**Your objective:**
All lines after the one containing "Click the Pid column header", together with that line itself, should be written out exactly, down to the last line of the entries below.
*** Opening of Provided information ***
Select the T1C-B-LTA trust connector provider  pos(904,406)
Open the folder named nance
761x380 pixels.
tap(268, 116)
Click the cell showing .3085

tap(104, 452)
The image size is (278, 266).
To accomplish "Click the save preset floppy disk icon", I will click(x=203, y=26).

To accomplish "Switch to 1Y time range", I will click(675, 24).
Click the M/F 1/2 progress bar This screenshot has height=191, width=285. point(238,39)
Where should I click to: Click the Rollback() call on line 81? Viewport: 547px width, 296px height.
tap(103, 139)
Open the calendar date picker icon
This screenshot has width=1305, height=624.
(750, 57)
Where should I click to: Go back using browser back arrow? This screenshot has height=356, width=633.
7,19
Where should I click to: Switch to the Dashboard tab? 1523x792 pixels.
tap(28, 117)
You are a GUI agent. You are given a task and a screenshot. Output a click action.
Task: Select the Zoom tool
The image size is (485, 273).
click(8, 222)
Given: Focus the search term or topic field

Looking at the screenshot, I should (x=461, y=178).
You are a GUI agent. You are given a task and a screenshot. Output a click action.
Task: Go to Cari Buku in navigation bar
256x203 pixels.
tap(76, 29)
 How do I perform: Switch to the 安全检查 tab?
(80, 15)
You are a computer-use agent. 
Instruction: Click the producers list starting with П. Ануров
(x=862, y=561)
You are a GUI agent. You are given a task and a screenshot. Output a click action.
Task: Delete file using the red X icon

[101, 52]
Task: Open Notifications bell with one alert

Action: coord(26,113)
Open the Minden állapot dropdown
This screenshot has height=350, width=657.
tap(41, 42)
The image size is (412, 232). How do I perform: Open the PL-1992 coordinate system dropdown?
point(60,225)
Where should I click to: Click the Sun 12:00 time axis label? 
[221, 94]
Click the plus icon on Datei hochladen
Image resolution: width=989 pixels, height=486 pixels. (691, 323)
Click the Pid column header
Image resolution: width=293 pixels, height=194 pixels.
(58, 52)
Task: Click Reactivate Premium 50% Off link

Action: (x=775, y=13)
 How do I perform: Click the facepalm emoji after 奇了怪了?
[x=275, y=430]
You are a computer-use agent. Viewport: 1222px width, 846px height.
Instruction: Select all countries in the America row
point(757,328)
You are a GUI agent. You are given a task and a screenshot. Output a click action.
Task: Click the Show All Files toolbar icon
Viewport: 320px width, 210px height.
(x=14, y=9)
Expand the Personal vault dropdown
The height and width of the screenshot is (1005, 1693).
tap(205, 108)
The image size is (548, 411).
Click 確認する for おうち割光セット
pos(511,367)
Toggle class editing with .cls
*** Close of Provided information ***
**Answer to this task:**
Click the Pid column header
Image resolution: width=293 pixels, height=194 pixels.
(58, 52)
Task: Click Reactivate Premium 50% Off link

Action: (x=775, y=13)
 How do I perform: Click the facepalm emoji after 奇了怪了?
[x=275, y=430]
You are a computer-use agent. Viewport: 1222px width, 846px height.
Instruction: Select all countries in the America row
point(757,328)
You are a GUI agent. You are given a task and a screenshot. Output a click action.
Task: Click the Show All Files toolbar icon
Viewport: 320px width, 210px height.
(x=14, y=9)
Expand the Personal vault dropdown
The height and width of the screenshot is (1005, 1693).
tap(205, 108)
The image size is (548, 411).
Click 確認する for おうち割光セット
pos(511,367)
Toggle class editing with .cls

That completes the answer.